Barnabas’a aşık bir hizmetçi olan Angelique, sevgisine dönüş alamayınca Barnabas’ı vampir olarak lanetler ve onu bir tabuta koyar. İki yüz yıl toprak altında kalan Barnabas’ın tabutu, bir kazı sırasında keşfedilir. Bir anda 1970’lerin ortasında kendisini bulan vampirimizin yeni dünyaya adapte olma çabası, aşkını araması ve aynı zamanda karşı şirket ile rekabete tutuşması onu ilginç bir durumun içinde bırakıyor.
70’lerin Amerika’sını filme başarılı bir şekilde yedirebilmiş olan Dark Shadows, Barnabas’ın yaşadığı kültür karmaşasından yararlanarak komedi unsurları da çıkarabilmiş. Eğer Tim Burton’ın bu filmleri hoşunuza gittiyse; aynı yönetmenin Edward Scissorhands, Corpse Bride ve Batman (1989) gibi gotik filmlerine de göz atmanızı tavsiye ederiz.

The Crow
James O’Barr‘ın aynı isme sahip bir çizgi roman serisinden esinlenilerek 1994 yılında izleyiciyle buluşmuş olan The Crow’un başrolünü yönetmen, Bruce Lee’nin oğlu Brandon Lee’ye emanet etti fakat Brandon Lee, çekim esnasında sette hayatını kaybetti ve filmin geri kalanı özel efektler ile tamamlandı.
1994 yılında sinemalarla buluşmuş olan bu neo-noir filmin yönetmen koltuğunda ise Dark City ve I, Robot filmlerinden de tanıyabileceğimiz Alex Proyas oturuyor.
Shelly Webster ve rock yıldızı Eric Draven’ın evi haydutlar tarafından basılır ve genç çift acımasızca öldürülür.
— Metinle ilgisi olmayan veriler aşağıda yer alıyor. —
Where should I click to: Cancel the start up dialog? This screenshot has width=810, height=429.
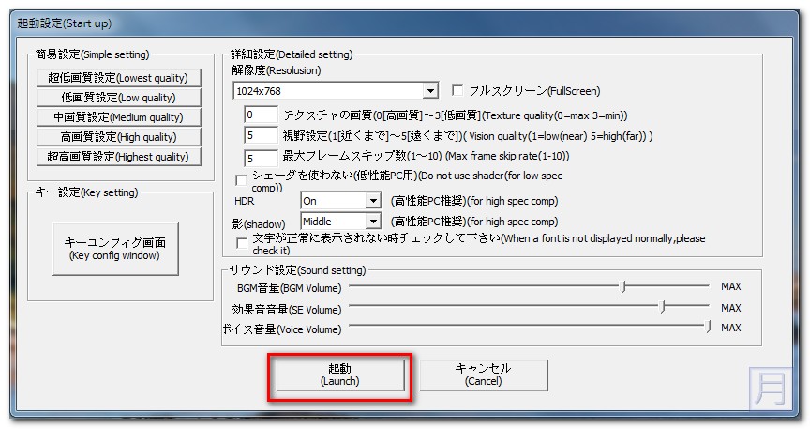[483, 375]
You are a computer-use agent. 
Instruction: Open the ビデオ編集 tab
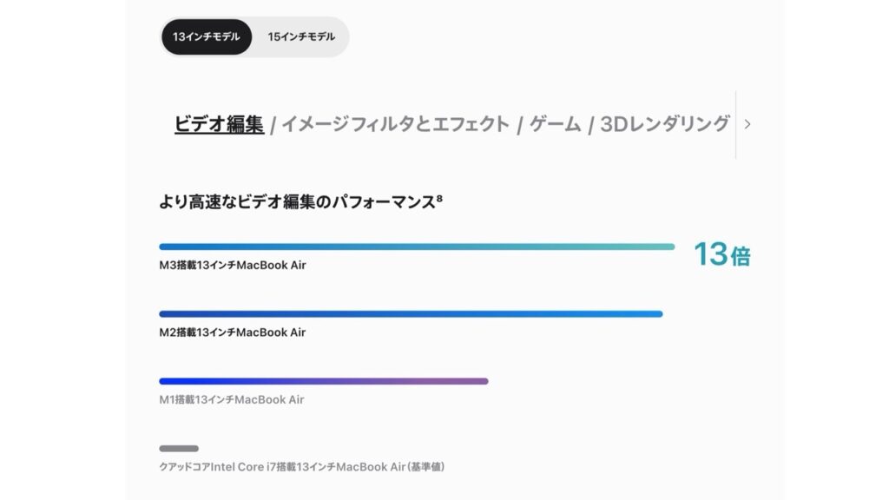pyautogui.click(x=219, y=124)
Haksızlığa uğrayan ruhların kendilerine yapılan yanlışları düzeltmeleri için hayata geri döndüren karga sayesinde Eric, bir yıl sonra mezarından çıkar.
The Crow, göz ve karga sembolizmleri ile ön plana çıkıyor ve Eric Draven’ın intikam hikayesi, oluşturulan karanlık şehir ambiyansı ile daha da ürkütücü bir hâle bürünüyor. Ayrıca Yeni Zelandalı müzisyen Graeme Revell’in film için yaptığı besteler, şehrin atmosferine oldukça iyi uymuş, yer yer doğu ezgileriyle filme hoş bir hava katmayı da başarmış. Eric Draven’ın görünüşü, gülüşü, hal ve hareketleri ise Heath Ledger’ın Joker rolüne ilham kaynağı oldu.

Crimson Peak
Blade, Hellboy ve Nightmare Alley gibi filmleriyle de tanınan Meksikalı yönetmen Guillermo del Toro’nun yönetmenliğini yaptığı Crimson Peak’in ana oyuncu kadrosunda Mia Wasikowska, Jessica Chastain, Tom Hiddleston ve Charlie Hunnam yer alıyor.
Yazar olmaya heves eden Edith Cushing ile buluşuna yatırım bulmak için Amerika’ya gelen Sir Thomas Sharpe’ın yolları kesişir. Yaşanan bir aile hadisesi sonucu Edith Cushing’in hayatı geri dönülemez bir yola girer.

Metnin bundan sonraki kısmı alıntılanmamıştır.